Return exactly the lines of the records below, starting at the line that contains "Click the smiley emoji picker icon" and ending at the line that contains "The image size is (1207, 640).", with both of those lines kept.

======

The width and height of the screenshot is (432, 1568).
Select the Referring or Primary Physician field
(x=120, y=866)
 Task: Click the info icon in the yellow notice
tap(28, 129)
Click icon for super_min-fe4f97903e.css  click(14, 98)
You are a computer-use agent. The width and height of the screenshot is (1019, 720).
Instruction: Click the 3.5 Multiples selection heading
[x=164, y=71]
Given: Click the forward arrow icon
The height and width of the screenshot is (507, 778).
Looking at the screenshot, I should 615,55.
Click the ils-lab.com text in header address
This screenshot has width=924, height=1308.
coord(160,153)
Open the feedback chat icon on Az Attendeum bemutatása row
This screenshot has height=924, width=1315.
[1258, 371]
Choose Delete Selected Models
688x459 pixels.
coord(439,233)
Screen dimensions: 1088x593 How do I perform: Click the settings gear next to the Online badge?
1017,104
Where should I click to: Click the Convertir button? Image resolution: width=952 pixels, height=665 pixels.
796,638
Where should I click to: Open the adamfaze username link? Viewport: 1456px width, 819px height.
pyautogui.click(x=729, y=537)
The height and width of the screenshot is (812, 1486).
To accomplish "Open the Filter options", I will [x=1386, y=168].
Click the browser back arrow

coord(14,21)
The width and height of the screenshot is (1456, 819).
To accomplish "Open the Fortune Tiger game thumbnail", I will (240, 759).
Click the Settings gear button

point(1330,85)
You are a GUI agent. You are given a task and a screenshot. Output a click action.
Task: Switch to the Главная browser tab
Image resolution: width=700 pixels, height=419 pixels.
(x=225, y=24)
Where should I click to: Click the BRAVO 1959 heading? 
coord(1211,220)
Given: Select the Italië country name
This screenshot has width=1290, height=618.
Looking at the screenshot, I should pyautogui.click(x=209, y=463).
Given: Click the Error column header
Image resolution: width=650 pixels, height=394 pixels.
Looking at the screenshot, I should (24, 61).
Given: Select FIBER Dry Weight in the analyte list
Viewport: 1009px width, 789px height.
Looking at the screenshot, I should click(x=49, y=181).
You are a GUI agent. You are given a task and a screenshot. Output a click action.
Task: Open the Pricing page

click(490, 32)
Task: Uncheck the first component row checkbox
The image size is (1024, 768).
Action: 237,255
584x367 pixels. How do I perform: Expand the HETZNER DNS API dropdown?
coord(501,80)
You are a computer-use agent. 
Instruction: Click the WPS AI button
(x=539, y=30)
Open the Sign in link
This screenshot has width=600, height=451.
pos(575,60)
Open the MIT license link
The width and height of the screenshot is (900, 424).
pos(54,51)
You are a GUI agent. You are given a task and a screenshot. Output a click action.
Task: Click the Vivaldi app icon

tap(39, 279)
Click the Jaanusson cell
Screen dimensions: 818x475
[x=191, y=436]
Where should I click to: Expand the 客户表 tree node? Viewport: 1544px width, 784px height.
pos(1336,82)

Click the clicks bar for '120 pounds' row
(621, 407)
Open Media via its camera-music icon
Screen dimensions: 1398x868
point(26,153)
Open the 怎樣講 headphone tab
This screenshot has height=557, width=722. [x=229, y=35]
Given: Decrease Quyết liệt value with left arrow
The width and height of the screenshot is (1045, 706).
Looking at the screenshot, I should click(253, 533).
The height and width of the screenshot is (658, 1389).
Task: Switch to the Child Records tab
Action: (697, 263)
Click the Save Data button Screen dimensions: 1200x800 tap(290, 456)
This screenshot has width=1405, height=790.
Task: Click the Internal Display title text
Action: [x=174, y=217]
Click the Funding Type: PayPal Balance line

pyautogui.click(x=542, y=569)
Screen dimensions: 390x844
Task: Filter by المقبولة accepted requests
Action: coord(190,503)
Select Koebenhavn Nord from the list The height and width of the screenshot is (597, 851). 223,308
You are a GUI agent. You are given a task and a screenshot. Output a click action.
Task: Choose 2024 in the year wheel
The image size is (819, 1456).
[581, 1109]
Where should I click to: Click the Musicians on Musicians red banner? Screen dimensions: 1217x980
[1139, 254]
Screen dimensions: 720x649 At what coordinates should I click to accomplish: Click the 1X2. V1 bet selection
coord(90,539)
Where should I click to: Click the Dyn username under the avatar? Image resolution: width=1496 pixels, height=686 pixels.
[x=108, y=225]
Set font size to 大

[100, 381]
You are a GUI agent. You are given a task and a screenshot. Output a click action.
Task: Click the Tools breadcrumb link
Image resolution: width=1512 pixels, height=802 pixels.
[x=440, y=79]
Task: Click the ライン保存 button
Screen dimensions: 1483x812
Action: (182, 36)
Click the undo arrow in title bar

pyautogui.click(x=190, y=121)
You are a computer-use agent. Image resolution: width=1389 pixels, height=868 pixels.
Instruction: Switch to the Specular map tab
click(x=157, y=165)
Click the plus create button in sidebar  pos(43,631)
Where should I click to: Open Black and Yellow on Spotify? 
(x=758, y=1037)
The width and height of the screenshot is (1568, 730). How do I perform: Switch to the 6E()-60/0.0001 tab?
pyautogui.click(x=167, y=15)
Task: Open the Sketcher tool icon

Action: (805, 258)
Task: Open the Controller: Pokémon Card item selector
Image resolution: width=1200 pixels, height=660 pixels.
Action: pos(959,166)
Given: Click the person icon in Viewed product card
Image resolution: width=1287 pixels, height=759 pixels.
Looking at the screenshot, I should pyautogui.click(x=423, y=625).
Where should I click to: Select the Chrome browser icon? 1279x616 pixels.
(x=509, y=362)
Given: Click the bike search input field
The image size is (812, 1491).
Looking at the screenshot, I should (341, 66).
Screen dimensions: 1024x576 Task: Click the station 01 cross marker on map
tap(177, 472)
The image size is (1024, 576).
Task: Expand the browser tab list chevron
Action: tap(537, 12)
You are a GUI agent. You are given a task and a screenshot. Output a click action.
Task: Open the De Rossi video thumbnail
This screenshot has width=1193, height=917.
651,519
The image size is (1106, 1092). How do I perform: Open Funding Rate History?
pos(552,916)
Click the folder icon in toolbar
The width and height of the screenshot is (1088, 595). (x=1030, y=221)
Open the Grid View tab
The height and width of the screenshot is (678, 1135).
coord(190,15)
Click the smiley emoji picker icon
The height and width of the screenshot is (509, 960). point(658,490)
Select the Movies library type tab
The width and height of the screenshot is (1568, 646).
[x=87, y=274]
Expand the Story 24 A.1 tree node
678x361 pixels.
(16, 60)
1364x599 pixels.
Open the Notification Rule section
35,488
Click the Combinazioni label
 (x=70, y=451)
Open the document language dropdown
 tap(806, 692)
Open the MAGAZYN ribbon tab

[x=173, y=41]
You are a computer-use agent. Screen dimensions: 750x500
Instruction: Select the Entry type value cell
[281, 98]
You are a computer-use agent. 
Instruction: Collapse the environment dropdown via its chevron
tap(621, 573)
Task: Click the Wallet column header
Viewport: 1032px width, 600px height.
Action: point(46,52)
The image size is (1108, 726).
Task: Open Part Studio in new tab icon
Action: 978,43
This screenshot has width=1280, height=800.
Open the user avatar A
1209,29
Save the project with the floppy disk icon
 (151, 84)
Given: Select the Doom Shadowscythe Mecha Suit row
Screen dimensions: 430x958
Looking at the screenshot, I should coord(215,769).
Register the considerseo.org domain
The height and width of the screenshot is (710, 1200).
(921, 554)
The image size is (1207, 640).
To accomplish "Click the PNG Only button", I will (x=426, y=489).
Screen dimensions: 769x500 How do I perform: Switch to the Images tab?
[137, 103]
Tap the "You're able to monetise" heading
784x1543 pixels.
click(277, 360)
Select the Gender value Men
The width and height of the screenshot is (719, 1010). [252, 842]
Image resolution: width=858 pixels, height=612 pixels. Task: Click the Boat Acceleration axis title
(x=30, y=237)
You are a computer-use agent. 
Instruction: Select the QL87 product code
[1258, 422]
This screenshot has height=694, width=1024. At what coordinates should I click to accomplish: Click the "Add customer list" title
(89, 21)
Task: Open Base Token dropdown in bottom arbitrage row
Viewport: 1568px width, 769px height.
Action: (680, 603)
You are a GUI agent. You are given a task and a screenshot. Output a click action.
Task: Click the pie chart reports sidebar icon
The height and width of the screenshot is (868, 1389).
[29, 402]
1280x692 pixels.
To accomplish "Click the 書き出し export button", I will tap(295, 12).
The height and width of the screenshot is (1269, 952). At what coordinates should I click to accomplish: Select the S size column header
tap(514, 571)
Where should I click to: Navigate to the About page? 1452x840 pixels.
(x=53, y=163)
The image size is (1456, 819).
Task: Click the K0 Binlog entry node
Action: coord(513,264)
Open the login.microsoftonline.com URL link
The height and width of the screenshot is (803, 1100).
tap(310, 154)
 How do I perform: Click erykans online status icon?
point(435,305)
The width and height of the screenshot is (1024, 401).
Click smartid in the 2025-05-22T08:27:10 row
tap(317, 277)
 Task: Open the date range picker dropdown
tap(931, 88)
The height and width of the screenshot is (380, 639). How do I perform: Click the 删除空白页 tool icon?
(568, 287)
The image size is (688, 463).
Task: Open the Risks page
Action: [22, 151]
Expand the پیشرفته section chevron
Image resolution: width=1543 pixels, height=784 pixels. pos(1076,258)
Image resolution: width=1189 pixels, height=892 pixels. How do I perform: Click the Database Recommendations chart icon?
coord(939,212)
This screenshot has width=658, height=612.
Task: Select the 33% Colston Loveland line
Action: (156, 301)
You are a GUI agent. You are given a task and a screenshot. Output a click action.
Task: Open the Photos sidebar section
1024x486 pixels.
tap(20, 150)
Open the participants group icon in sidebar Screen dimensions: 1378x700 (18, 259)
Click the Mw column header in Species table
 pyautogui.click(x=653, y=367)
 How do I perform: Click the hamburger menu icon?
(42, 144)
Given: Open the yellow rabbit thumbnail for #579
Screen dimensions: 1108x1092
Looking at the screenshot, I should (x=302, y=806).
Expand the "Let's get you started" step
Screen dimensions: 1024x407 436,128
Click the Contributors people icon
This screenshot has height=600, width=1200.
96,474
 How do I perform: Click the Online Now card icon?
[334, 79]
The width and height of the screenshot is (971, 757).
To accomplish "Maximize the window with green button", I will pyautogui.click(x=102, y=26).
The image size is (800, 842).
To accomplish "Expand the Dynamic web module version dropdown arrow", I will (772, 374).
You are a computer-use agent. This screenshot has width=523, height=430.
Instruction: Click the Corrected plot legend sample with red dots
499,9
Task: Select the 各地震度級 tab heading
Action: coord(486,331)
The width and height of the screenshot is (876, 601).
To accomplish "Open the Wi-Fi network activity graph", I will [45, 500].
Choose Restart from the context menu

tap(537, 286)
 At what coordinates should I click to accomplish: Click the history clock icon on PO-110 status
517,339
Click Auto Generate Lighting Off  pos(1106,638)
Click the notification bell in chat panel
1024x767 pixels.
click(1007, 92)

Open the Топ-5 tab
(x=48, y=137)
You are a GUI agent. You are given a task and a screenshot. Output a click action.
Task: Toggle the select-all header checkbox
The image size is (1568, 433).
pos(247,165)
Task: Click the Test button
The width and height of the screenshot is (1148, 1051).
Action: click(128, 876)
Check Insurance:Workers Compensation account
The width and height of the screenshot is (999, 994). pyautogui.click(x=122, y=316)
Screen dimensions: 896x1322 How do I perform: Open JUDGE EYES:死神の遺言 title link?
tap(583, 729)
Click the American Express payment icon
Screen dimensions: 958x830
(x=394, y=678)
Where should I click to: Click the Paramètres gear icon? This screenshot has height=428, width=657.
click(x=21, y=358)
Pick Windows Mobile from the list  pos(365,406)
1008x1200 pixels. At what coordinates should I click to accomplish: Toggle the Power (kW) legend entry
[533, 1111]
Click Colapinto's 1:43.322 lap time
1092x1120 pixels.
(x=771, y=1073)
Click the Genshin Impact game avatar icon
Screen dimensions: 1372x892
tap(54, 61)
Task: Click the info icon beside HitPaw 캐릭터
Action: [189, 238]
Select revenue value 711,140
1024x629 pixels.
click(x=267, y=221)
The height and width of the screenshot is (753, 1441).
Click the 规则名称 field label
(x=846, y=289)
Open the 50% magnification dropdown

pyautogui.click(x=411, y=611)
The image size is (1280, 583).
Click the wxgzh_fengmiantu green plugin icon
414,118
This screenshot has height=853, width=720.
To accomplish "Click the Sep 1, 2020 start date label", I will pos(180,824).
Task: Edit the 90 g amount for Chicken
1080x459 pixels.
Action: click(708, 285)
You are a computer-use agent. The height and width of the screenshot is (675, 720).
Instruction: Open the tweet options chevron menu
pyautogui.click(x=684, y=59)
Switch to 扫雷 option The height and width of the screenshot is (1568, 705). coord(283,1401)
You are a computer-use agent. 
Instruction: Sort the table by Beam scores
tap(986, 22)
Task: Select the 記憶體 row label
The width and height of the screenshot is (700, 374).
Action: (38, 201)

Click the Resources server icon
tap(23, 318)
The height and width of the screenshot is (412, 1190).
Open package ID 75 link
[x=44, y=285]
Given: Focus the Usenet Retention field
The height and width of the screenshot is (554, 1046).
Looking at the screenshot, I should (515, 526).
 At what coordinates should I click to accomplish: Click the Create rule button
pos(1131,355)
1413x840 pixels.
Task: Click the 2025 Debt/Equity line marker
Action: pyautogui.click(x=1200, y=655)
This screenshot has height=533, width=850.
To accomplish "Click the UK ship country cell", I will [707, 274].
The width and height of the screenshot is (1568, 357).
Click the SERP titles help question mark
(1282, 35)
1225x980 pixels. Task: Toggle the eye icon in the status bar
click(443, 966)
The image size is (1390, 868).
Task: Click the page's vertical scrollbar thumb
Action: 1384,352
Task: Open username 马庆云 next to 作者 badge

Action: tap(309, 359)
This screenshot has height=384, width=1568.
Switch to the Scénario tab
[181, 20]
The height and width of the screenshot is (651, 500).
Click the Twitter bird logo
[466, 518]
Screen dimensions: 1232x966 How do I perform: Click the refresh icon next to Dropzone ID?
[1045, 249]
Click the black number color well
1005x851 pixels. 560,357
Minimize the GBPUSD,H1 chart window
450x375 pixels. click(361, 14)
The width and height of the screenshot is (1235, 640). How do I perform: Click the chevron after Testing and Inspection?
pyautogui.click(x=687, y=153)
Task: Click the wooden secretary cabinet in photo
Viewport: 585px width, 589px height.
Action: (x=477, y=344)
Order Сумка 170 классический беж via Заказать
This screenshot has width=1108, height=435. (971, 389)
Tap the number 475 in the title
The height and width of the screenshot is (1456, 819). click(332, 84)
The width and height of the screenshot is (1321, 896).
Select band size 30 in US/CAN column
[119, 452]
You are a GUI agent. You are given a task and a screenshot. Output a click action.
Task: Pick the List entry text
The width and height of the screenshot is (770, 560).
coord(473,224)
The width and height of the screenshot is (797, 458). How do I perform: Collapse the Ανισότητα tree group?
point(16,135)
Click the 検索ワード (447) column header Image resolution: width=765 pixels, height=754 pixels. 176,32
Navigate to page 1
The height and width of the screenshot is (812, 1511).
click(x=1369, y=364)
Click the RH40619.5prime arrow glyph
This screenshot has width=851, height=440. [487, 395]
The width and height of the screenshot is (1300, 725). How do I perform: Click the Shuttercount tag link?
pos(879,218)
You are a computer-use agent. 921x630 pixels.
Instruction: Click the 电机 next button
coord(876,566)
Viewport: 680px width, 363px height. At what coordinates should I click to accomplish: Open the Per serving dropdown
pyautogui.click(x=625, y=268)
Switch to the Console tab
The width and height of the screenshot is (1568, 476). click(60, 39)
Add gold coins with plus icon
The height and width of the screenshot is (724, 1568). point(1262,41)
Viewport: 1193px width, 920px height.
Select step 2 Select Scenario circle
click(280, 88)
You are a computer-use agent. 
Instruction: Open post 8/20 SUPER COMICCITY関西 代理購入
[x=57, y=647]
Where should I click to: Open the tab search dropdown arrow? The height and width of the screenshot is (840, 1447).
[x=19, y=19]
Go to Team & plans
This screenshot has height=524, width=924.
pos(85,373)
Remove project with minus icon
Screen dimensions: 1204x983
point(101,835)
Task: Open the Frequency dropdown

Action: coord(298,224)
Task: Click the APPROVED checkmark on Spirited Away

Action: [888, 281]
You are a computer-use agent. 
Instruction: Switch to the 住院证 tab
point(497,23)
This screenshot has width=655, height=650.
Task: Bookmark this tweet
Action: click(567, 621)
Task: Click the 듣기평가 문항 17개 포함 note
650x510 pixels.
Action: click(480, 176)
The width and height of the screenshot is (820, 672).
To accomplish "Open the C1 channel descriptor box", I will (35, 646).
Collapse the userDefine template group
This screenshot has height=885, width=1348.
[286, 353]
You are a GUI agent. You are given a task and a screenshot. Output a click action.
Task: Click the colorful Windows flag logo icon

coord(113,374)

======

*OUTPUT*.
Click the smiley emoji picker icon
The height and width of the screenshot is (509, 960). point(658,490)
Select the Movies library type tab
The width and height of the screenshot is (1568, 646).
[x=87, y=274]
Expand the Story 24 A.1 tree node
678x361 pixels.
(16, 60)
1364x599 pixels.
Open the Notification Rule section
35,488
Click the Combinazioni label
 (x=70, y=451)
Open the document language dropdown
 tap(806, 692)
Open the MAGAZYN ribbon tab

[x=173, y=41]
You are a computer-use agent. Screen dimensions: 750x500
Instruction: Select the Entry type value cell
[281, 98]
You are a computer-use agent. 
Instruction: Collapse the environment dropdown via its chevron
tap(621, 573)
Task: Click the Wallet column header
Viewport: 1032px width, 600px height.
Action: point(46,52)
The image size is (1108, 726).
Task: Open Part Studio in new tab icon
Action: 978,43
This screenshot has width=1280, height=800.
Open the user avatar A
1209,29
Save the project with the floppy disk icon
 (151, 84)
Given: Select the Doom Shadowscythe Mecha Suit row
Screen dimensions: 430x958
Looking at the screenshot, I should coord(215,769).
Register the considerseo.org domain
The height and width of the screenshot is (710, 1200).
(921, 554)
The image size is (1207, 640).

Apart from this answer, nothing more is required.